SEA Globe –
An annual fishing ceremony in eastern Cambodia, where only traditional fishing gear is used, casts a light on the issue of falling fish stocks due to upstream hydropower dams and the use of illegal fishing methods.
Wielding handmade bamboo baskets and nylon nets, hundreds of people waded thigh-deep into a muddy lake in eastern Cambodia on Sunday for an annual fish-catching ceremony where only traditional tools are used. The ceremony is held each year after the crop harvest in eastern Tboung Khmum province, located just off the Mekong river, to commemorate the country’s proud fishing history, said local chief Uch Yoeun.

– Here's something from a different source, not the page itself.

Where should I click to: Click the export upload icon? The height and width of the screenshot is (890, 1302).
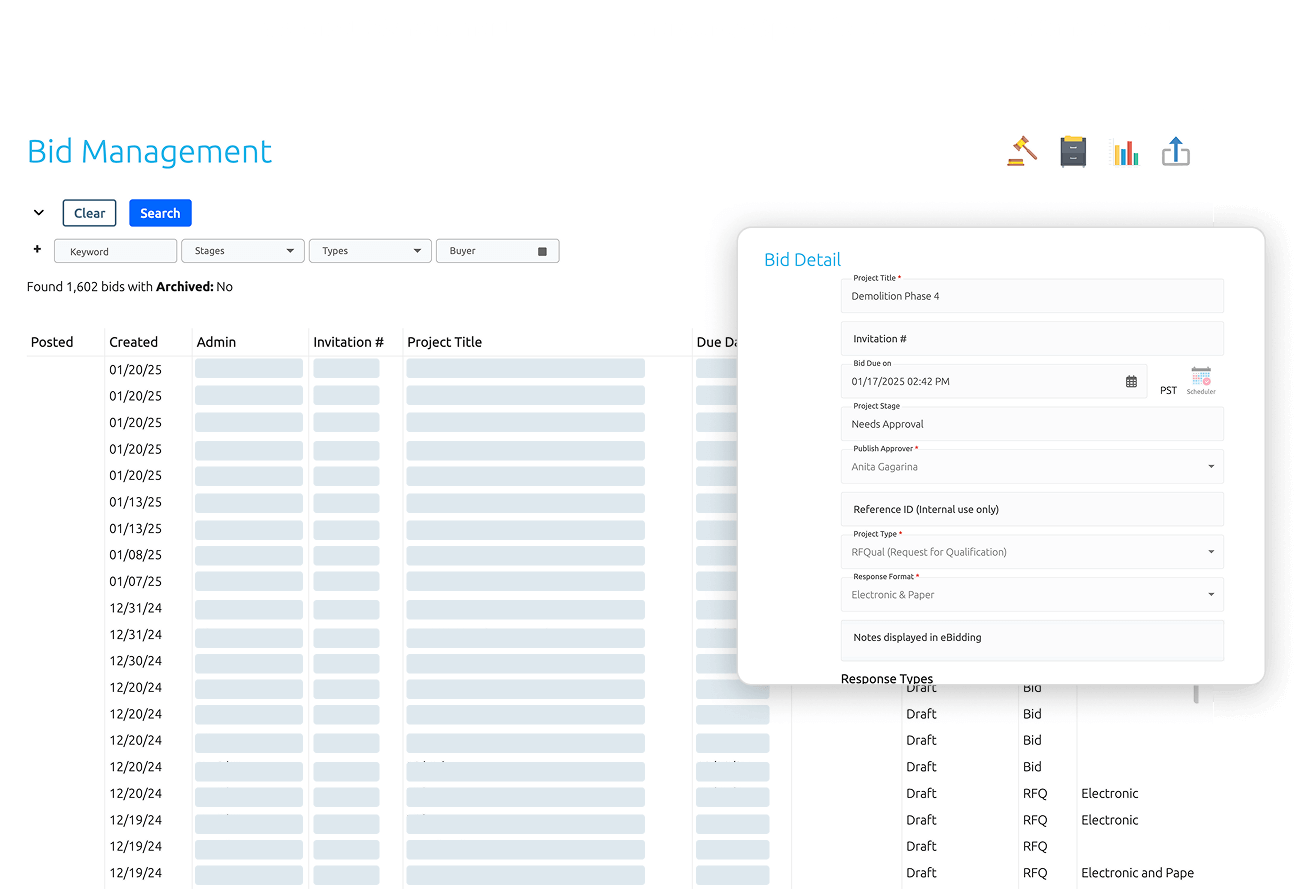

The event – held in Choam Korvean commune, about 250km from the capital Phnom Penh – attracts hundreds of farmers from surrounding villages. They carry weaved baskets of different shapes, eager to try their hand at trapping the freshwater catfish and snakehead fish in the muddy Boeung Kroam lake.
“It has been a tradition since our ancestors’ time,” Uch Yoeun told AFP, adding that only one rule applies in this mass fishing event.
“We only allow traditional fishing tools to be used.”
Authorities guarded Boeung Kroam lake for more than a month before the event – to prevent illegal fishing and ensure there would be enough to catch at Sunday’s event.